__Given request__.
Reproduce the following lines verbatim, omitting the pictures from your answer.

::::

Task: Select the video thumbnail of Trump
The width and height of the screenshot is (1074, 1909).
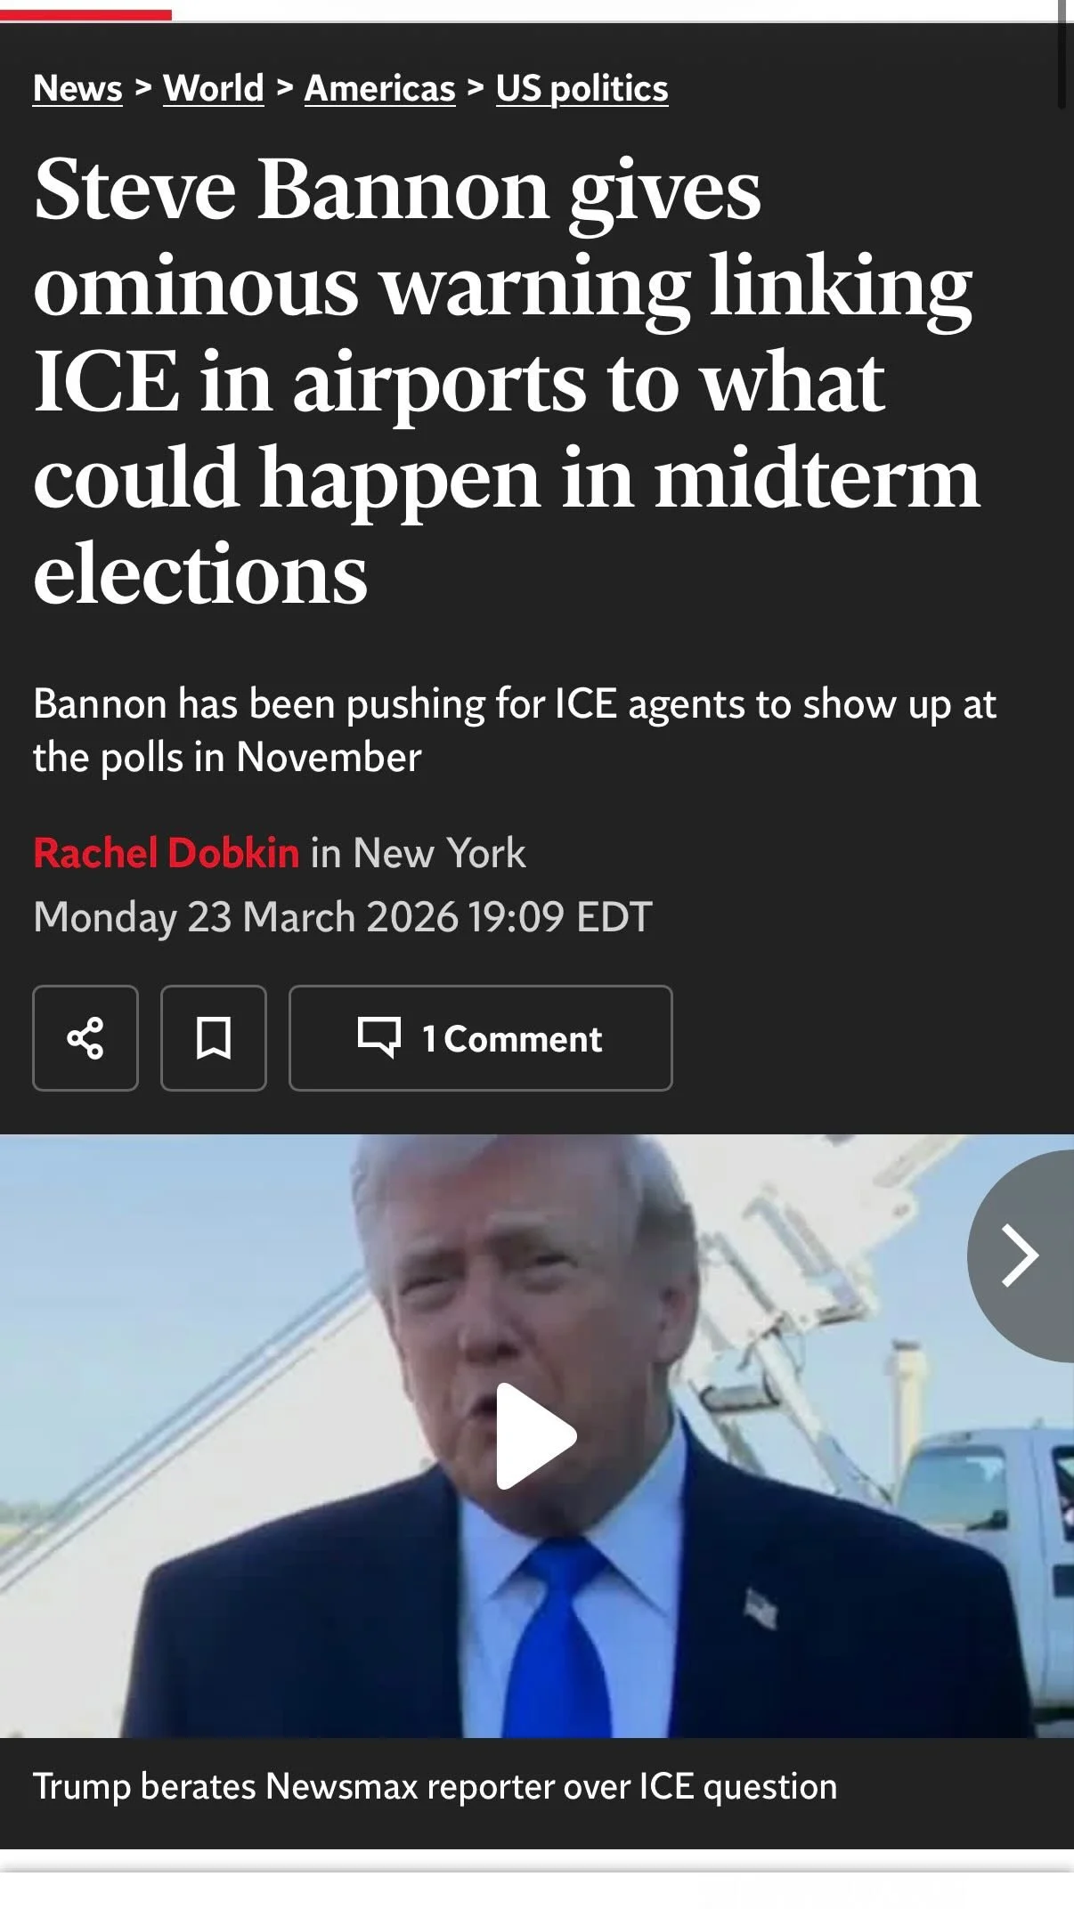Action: click(x=537, y=1435)

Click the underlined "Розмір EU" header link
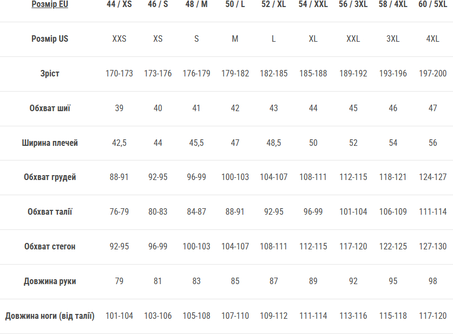(x=50, y=5)
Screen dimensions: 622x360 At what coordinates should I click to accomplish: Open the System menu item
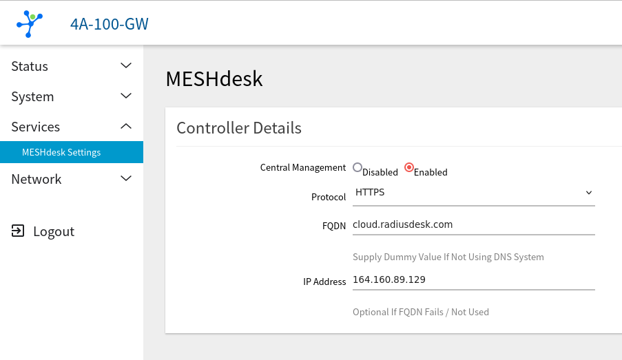(32, 96)
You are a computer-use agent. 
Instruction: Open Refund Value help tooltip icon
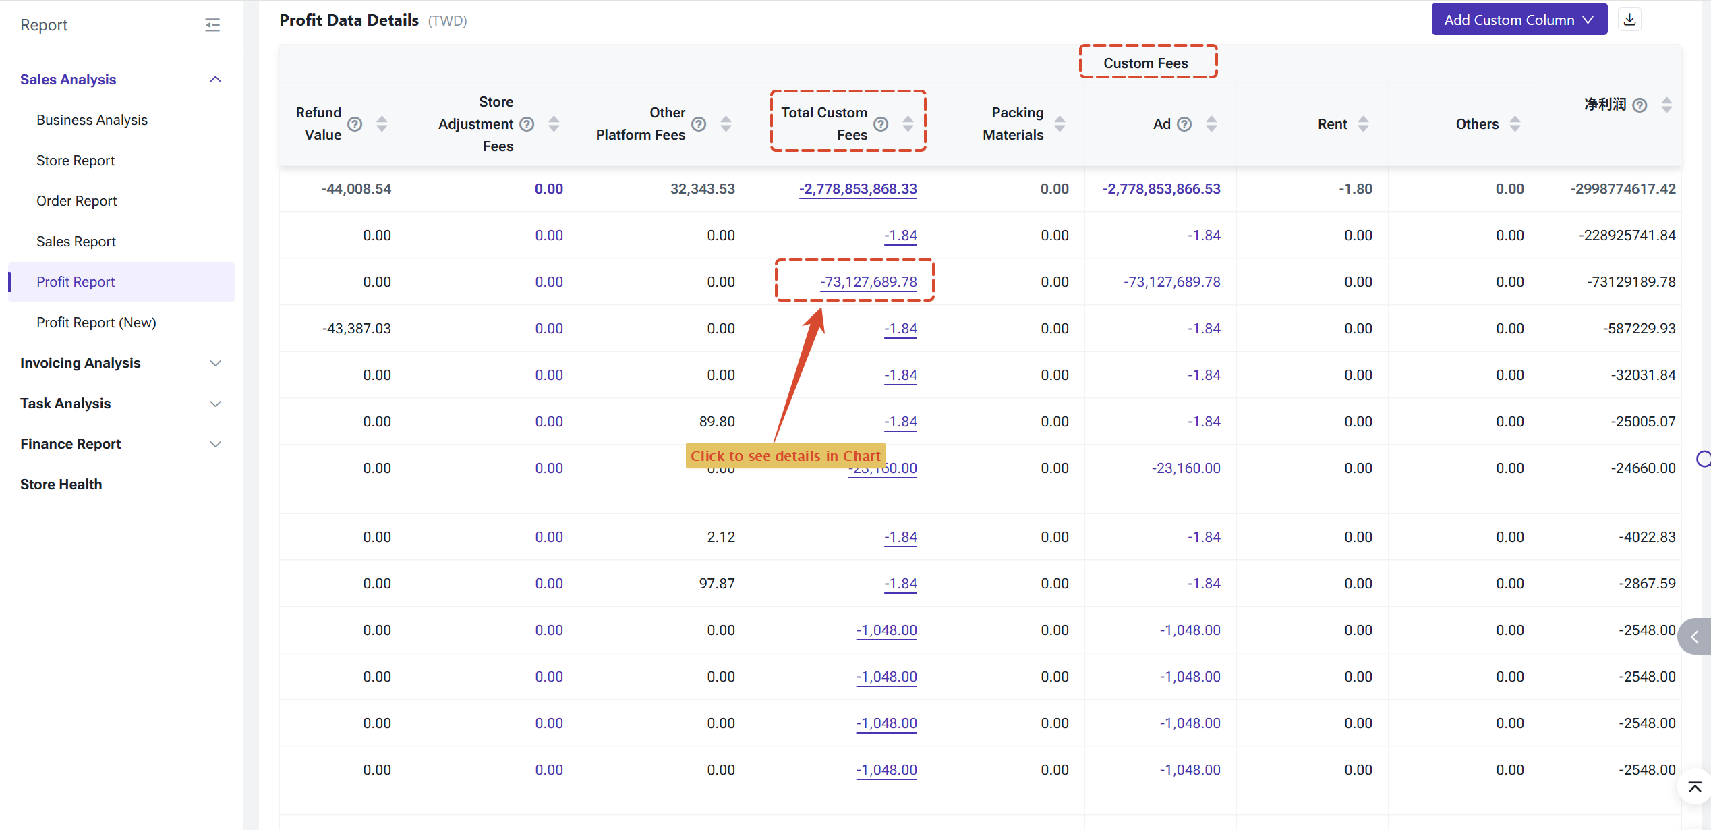point(355,123)

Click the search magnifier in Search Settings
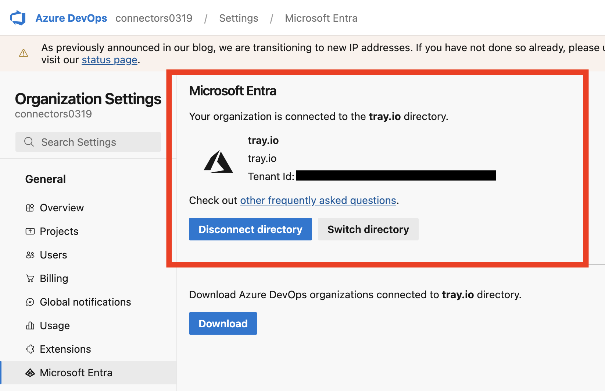(29, 142)
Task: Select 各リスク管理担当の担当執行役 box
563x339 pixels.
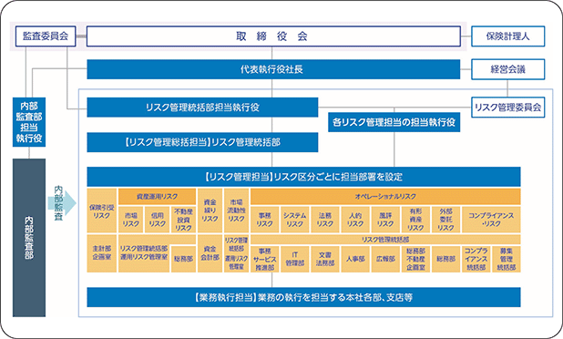Action: 394,122
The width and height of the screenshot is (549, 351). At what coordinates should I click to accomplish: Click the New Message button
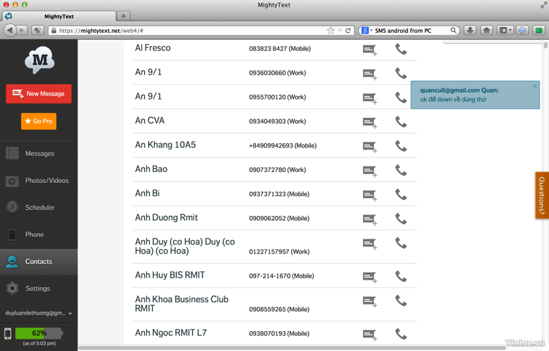pyautogui.click(x=39, y=94)
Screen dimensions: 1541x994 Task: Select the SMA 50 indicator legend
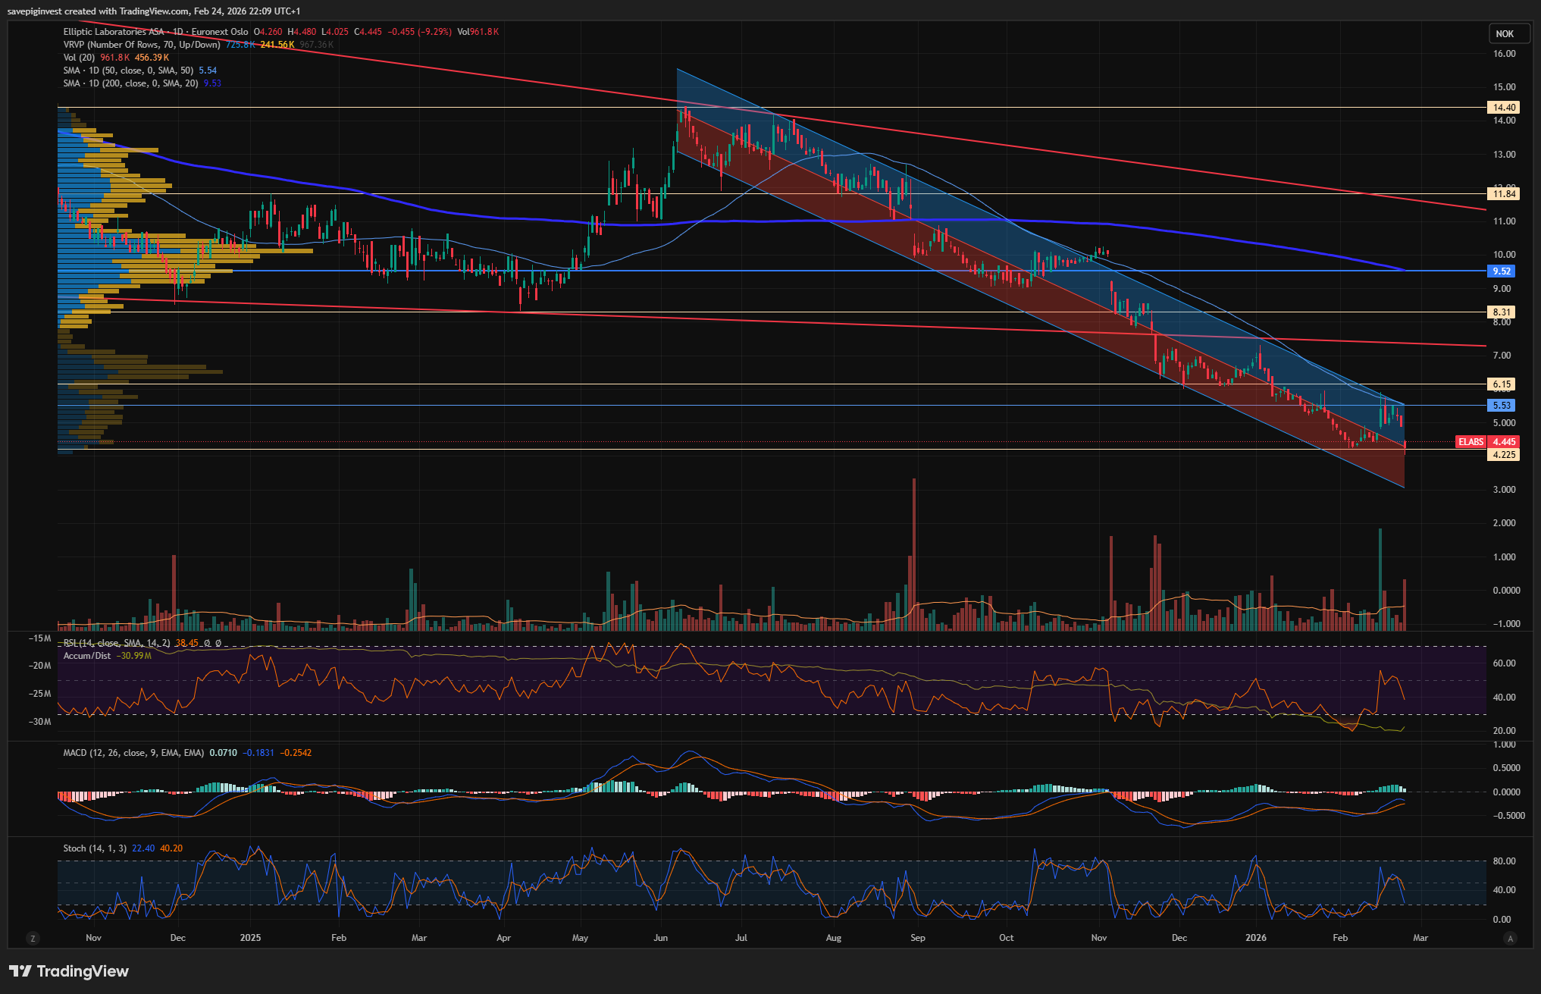tap(128, 71)
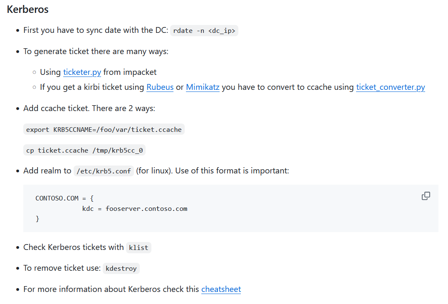The width and height of the screenshot is (448, 304).
Task: Follow the Mimikatz link
Action: pyautogui.click(x=203, y=87)
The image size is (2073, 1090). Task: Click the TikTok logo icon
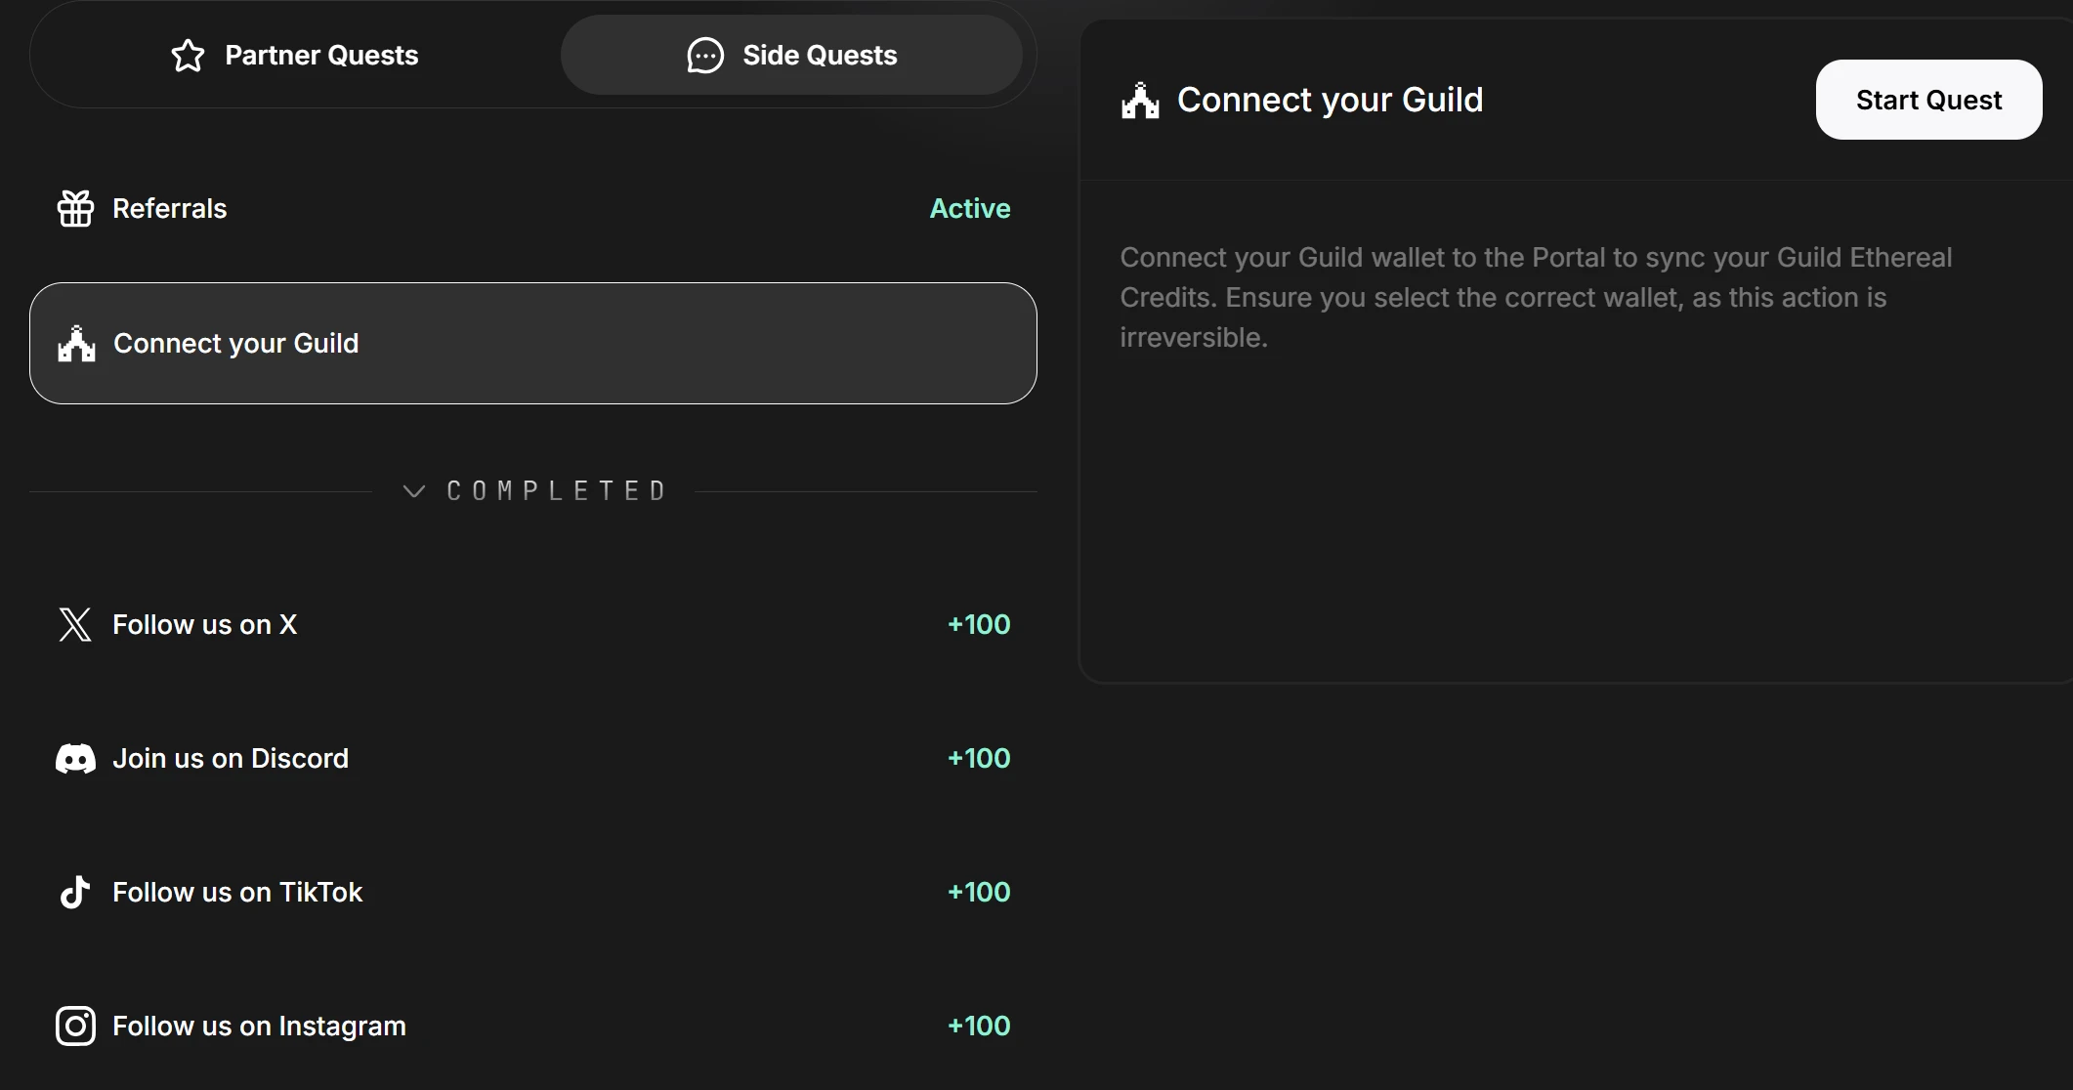coord(75,892)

::::

__Result of the task__.
Task: Select the video thumbnail of Trump
The width and height of the screenshot is (1074, 1909).
Action: click(x=537, y=1435)

Click the underlined "Розмір EU" header link
(x=50, y=5)
Screen dimensions: 622x360 At what coordinates should I click to accomplish: Open the System menu item
(32, 96)
You are a computer-use agent. 
Instruction: Open Refund Value help tooltip icon
point(355,123)

Click the search magnifier in Search Settings
(29, 142)
Task: Select 各リスク管理担当の担当執行役 box
563x339 pixels.
Action: 394,122
The width and height of the screenshot is (549, 351). At what coordinates should I click to accomplish: Click the New Message button
pyautogui.click(x=39, y=94)
Screen dimensions: 1541x994 Task: Select the SMA 50 indicator legend
tap(128, 71)
The width and height of the screenshot is (448, 304).
Task: Follow the Mimikatz link
Action: pyautogui.click(x=203, y=87)
The image size is (2073, 1090). Task: Click the TikTok logo icon
coord(75,892)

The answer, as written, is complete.